Na constituinte, todos esperavam ficar na "situação", de modo que o artigo acima foi aprovado unanimemente.
Com este artigo a Lei Suprema da Bruzundanga tomou uma elasticidade extraordinária. Os presidentes de província, desde que estivessem de acordo com o presidente da República, -- na Bruzundanga chama-se Mandachuva -- faziam o que queriam.
Se algum recalcitrante, à vista de qualquer violação da Constituição, apelava para a Justiça (lá se chama Chicana), logo a Corte Suprema indagava se feria interesses de parentes de pessoas da situação e decidia conforme o famoso artigo.
Um certo governador de uma das províncias da Bruzundanga, grande plantador de café, verificando a baixa de preço que o produto ia tendo, de modo a não lhe dar lucros fabulosos, proibiu o plantio de mais um pé que fosse da "preciosa rubiácea".
Era uma lei colonial, uma verdadeira disposição da carta régia. Houve então um cidadão que pediu habeas corpus para plantar café. A Suprema Corte, à vista do tal artigo citado, não o concedeu, visto ferir os interesses do presidente da província, que pertencia à "situação".

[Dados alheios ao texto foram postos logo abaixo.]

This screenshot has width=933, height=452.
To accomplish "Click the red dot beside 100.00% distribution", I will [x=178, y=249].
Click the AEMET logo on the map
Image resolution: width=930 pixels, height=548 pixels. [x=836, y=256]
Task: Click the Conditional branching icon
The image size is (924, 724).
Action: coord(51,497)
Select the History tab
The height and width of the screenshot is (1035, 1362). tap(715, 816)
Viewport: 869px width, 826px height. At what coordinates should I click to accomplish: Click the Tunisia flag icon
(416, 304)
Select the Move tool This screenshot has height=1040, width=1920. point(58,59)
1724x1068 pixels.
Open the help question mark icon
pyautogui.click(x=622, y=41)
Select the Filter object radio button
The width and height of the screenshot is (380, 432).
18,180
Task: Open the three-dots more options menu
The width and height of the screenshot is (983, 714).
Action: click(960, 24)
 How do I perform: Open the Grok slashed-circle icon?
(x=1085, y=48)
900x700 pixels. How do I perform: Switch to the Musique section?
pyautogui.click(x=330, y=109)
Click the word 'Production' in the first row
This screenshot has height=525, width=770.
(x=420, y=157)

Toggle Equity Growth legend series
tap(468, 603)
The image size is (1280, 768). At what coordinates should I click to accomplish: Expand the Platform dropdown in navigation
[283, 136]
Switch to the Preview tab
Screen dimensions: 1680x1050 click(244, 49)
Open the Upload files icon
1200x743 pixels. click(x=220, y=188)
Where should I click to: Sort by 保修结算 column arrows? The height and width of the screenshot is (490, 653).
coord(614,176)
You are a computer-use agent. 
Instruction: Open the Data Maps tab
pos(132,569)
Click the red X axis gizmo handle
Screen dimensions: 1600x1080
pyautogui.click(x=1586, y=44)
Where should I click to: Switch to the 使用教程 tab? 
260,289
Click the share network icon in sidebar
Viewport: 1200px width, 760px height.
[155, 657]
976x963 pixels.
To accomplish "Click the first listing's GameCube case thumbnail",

Como todo o mundo não podia pertencer à "situação", os que ficavam fora dela, vendo os seus direitos postergados, começavam a berrar, a pedir justiça, a falar em princípios, e organizavam, desta ou daquela maneira, masorcas.
Se eram vitoriosos, formavam a sua "situação" e começavam a fazer o mesmo que os outros.
Havia apelo para a "Chicana", mas a Suprema Corte, considerando bem o tal artigo já citado, decidia de acordo com a 'situação". Era tudo a "situação".
Todos os partidos que não pertenciam a ela, pregavam a reforma da Constituição; mas, logo que a ela aderiam, repeliam a reforma como um sacrilégio.
A Constituição afirmava que ninguém podia ser obrigado a fazer ou deixar de fazer alguma cousa, senão em virtude de lei. Não havia lei que permitisse as províncias deportar indivíduos de uma para outra, mas o Estado do Kaphet, graças ao tal artigo, deportava quem queria e ainda
encomendava aos jornais que o chamassem de província modelo.